I told him it wasn’t over until it was over, picked up my car and was soon heading out of town.

 
 

1
Despite the grand title, the mid-Wales-located Cambrian Empire is a ramshackle collection of warlords nominally controlled by the Cambrian potentate Tharv the Bountiful. The empire has almost no economy or government, but despite its lawless nature, visitors are shockingly well-treated, and the crime figures of the nation are the lowest in the unUK.

 

Mother Zenobia

 

As I drove to Clifford to see Mother Zenobia, I wasn’t very hopeful that I would have much luck recruiting her to our cause. She was old, tired and for almost 75 per cent of the day a form of limestone.
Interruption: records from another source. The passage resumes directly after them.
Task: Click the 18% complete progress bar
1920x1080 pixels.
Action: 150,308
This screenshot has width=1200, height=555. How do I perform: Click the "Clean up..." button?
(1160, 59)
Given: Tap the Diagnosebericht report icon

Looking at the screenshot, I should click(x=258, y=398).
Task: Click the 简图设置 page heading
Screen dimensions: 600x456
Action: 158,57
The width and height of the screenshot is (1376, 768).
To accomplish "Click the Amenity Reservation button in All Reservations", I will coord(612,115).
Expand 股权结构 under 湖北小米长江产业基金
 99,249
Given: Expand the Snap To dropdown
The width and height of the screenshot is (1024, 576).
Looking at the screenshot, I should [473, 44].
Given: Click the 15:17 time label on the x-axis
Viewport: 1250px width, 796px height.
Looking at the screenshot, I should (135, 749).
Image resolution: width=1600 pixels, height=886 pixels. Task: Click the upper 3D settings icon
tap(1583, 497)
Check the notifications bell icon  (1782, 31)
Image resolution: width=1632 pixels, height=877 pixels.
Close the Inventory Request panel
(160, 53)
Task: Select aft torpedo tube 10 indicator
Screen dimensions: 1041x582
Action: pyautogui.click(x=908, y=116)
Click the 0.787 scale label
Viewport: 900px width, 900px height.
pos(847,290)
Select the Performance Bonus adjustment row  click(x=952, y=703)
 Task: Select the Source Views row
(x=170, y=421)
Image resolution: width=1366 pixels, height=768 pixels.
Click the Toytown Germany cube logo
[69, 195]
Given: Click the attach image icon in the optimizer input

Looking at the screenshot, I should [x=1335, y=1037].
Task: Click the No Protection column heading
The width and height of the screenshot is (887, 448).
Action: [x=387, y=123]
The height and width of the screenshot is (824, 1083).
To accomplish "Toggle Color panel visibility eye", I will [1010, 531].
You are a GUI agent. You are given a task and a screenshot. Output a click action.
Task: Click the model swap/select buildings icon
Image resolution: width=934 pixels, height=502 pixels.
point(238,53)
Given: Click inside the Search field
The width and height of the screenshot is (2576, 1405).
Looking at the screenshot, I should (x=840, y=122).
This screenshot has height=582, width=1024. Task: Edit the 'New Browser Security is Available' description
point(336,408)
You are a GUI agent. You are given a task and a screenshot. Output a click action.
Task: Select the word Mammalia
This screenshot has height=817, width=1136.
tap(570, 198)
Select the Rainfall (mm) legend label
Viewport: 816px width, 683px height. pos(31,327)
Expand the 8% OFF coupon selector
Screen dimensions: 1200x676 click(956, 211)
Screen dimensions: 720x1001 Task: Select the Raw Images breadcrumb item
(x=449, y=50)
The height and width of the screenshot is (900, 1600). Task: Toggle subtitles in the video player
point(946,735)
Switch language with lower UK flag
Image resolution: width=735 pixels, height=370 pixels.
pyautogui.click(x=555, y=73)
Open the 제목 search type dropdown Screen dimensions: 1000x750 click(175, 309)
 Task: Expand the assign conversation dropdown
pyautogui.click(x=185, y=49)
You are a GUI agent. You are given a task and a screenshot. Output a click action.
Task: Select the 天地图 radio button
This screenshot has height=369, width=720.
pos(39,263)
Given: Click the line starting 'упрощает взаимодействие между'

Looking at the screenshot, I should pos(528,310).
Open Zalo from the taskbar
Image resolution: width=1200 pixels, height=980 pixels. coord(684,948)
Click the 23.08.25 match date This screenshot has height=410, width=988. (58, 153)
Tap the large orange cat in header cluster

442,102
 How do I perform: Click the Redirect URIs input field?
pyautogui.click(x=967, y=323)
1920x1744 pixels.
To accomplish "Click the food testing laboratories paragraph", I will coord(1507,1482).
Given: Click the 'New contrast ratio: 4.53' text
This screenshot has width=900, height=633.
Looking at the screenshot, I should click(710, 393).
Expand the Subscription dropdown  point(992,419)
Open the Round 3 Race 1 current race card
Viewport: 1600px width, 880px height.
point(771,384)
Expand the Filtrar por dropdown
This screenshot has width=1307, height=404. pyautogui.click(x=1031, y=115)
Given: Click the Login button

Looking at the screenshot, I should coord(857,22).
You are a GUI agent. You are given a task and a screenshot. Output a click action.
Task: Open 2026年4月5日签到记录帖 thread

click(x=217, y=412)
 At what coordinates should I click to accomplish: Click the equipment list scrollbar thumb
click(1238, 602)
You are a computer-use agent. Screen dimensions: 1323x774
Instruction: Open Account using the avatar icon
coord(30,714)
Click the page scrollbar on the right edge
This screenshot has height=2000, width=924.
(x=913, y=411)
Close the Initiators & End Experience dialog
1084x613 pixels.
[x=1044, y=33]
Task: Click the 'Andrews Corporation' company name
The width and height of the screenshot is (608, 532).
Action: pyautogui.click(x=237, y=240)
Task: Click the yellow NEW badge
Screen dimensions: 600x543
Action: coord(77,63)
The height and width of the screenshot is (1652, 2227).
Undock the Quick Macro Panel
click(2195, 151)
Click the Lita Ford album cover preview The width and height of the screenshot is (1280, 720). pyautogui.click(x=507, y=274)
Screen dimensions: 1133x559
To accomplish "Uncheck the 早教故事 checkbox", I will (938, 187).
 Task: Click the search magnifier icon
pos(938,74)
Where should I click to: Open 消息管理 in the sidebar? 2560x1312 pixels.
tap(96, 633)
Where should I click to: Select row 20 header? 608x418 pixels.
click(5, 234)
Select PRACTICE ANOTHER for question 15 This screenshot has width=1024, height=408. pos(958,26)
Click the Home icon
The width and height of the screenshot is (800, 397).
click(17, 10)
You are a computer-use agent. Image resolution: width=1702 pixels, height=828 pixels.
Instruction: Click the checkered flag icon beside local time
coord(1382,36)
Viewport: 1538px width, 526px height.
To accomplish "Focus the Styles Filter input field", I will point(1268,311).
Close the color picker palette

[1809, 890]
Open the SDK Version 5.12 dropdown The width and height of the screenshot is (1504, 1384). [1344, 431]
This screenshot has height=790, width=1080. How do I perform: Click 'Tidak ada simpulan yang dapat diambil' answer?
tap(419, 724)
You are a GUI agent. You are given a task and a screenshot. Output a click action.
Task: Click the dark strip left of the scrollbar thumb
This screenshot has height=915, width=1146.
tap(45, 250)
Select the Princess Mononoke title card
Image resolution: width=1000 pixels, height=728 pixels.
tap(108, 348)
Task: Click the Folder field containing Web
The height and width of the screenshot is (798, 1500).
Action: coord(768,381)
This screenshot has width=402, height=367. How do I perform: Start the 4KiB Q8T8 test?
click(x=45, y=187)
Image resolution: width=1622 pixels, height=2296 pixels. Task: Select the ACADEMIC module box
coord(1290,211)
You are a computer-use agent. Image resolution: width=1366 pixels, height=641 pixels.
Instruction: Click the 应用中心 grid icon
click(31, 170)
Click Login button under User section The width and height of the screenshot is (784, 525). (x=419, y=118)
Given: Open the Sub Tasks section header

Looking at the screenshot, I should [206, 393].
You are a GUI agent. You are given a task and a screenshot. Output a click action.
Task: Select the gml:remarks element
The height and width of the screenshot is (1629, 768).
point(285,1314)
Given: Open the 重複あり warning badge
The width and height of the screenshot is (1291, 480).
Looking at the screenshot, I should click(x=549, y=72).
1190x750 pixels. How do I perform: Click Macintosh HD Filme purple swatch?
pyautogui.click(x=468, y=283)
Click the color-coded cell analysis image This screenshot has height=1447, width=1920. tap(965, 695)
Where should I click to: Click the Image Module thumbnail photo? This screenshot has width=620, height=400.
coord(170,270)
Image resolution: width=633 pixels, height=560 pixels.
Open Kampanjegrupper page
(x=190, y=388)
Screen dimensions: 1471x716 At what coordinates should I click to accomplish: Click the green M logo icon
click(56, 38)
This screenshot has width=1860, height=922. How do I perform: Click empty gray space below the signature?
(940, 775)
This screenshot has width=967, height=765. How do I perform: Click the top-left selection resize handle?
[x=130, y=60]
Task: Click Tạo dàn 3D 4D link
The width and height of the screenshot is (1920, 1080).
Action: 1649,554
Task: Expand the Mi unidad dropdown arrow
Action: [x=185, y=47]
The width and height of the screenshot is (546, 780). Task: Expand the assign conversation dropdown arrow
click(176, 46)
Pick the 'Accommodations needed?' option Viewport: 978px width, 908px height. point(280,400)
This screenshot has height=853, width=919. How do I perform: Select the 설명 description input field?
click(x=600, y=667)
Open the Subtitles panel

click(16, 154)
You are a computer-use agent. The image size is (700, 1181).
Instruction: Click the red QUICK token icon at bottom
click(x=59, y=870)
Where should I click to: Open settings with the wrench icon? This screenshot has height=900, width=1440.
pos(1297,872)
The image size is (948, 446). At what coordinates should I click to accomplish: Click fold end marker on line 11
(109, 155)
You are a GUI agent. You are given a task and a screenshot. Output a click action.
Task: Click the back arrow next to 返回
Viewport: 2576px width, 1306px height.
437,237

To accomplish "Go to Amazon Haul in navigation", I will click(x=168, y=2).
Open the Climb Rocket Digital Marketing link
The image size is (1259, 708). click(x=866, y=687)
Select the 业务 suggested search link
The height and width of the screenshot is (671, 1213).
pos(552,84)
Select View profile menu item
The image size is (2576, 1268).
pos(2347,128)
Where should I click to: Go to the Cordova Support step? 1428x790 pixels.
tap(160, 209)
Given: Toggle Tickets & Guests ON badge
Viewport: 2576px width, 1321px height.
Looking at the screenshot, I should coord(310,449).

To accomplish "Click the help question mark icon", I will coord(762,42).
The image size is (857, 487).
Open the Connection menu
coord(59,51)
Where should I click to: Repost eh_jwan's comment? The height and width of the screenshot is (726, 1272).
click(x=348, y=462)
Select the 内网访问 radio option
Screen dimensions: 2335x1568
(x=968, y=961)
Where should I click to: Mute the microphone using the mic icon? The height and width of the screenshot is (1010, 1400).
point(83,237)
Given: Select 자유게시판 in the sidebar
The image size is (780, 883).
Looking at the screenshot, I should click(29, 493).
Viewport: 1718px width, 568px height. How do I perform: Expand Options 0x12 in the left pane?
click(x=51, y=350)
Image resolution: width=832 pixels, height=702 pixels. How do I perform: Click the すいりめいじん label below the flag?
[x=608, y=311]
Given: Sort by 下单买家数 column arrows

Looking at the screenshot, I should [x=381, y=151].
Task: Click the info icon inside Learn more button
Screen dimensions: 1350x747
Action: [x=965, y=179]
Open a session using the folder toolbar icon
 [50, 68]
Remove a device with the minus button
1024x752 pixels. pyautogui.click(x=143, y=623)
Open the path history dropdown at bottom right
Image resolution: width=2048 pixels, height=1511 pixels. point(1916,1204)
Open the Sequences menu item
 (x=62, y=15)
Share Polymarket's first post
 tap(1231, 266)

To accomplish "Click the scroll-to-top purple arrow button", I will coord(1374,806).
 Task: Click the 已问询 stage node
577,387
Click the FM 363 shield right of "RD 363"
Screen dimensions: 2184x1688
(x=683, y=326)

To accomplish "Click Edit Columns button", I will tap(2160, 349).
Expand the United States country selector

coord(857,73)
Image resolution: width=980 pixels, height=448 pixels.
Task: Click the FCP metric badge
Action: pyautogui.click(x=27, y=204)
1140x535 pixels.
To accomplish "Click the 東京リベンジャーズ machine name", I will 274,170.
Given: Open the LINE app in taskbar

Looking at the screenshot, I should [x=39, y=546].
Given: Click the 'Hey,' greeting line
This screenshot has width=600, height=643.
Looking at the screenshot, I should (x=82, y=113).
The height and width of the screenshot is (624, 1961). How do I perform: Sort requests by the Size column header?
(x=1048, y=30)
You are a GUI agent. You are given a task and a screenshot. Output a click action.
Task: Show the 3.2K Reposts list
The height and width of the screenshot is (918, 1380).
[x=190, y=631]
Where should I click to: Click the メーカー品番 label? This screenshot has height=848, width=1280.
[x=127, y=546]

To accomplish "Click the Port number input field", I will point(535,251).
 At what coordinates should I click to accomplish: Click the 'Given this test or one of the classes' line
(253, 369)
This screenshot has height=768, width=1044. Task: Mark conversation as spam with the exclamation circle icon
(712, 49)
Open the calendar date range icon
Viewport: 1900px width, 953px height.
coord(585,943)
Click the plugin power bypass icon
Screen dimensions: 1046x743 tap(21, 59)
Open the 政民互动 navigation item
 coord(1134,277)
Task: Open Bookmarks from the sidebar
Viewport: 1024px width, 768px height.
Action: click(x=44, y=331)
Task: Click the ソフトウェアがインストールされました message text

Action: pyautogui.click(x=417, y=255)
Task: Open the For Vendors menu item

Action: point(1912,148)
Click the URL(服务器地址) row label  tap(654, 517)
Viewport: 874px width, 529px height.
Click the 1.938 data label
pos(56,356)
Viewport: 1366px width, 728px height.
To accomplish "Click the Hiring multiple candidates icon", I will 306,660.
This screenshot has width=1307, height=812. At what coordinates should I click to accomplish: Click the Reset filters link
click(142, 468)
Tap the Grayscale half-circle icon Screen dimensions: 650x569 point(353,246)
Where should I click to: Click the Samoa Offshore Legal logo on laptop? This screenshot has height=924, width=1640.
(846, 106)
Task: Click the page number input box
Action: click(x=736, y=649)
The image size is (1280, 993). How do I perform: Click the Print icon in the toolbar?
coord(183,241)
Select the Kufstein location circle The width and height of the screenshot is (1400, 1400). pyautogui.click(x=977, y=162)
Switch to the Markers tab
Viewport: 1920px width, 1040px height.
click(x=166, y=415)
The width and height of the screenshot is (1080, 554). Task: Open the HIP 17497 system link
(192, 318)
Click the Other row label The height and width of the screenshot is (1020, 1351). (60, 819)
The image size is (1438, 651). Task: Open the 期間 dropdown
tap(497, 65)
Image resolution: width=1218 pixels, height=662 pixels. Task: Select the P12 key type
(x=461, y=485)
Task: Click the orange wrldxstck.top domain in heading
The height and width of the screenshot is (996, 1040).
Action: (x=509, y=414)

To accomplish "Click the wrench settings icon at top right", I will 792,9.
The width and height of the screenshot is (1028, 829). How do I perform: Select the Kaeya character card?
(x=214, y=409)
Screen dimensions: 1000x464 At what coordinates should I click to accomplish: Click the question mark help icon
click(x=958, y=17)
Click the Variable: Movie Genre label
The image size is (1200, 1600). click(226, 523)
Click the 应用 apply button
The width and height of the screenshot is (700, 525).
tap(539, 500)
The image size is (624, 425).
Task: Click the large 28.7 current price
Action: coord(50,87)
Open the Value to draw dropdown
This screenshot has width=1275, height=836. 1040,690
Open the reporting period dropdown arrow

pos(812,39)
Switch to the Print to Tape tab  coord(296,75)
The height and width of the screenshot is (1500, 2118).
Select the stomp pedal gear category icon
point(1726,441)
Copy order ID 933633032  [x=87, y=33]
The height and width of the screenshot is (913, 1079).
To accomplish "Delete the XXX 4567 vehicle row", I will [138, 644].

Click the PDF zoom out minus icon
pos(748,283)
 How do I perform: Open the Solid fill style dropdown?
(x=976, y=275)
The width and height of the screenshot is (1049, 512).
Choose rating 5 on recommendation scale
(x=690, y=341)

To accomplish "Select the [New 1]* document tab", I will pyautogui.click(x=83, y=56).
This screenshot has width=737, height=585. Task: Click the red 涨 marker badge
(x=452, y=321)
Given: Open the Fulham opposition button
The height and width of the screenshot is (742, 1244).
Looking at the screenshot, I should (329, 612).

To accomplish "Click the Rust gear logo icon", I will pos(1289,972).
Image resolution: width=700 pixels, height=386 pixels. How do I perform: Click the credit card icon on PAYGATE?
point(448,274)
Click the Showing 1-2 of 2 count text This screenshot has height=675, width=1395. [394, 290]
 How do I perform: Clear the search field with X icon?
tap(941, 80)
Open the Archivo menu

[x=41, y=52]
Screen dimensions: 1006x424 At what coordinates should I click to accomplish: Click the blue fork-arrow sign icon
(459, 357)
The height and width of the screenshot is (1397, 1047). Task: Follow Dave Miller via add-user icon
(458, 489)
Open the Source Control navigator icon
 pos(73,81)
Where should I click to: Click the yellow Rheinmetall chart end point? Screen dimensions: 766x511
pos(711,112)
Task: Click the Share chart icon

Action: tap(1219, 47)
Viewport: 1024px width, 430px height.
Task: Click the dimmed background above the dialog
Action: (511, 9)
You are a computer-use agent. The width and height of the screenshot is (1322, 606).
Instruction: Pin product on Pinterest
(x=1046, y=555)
What wizidrical powers she had available to her were most likely limited, and I knew for a fact that she hadn’t been out of the convent for years. But I wasn’t the only person who wanted to see Mother Zenobia that afternoon, and their presence was neither welcome, nor, as I considered it later, surprising.

It was none other than Conrad Blix, and I met him walking out of the Sisterhood of the Blessed Lady of the Lobster as I was walking in.

‘Jennifer!’ he said with a mockingly pleasant demeanour. ‘How is the team bearing up?’

‘You know well enough,’ I replied coldly. ‘What are you doing here?’

He leaned closer.

‘Dealing with a few flies in this particular ointment, Miss Strange. This morning Norton and Villiers were merely assuring our victory. Just now I was guaranteeing it.’

I didn’t like the sound of this.

‘What have you done to her?’

He smiled.

‘I will get so much satisfaction watching you work for me as a parlourmaid for the next two years. And for your complete and utter humiliation, I will
insist
you wear the uniform.’

‘You’re a coward to use such underhand means to win the most noble of contests, Blix.’

He narrowed his eyes.

‘And you’re very impertinent considering you’re nothing but a foundling who lucked out in your work allocation.’

‘On the contrary,’ I replied evenly, ‘foundlings are
always
impertinent – it’s because we’ve nothing to lose. I’m actually one of the politer ones.’

‘You’ll regret your words, Jennifer.’

‘And you your actions,’ I replied, ‘and even if you do win, none of us will ever work for you.’

‘I wouldn’t expect you to,’ he said. ‘All I need is control of Kazam and with it a monopoly on magic – surely that’s obvious?’

‘To reanimate the mobile phone network?’

He grinned.

‘That’s just for starters. You have no idea how much a wise investor can make by exploiting the crackle. The licensing deals on electromagical devices will make a fortune – millions alone for something as simple as a pocket calculator. And all that work you’re doing to reanimate medical scanners for
free
– deluded. How much do you think people will
pay
to detect an early tumour?’

I clenched and unclenched my fists.

‘Magic is not for the one,’ I said through gritted teeth, ‘it’s for the many.’

‘I agree wholeheartedly. But in this particular instance, “many” means only myself, Lord Tenbury, the King and his Useless Brother. Oh, and good move with Zambini Towers and the “infinite thinness” enchantment. Lady Mawgon, was it?’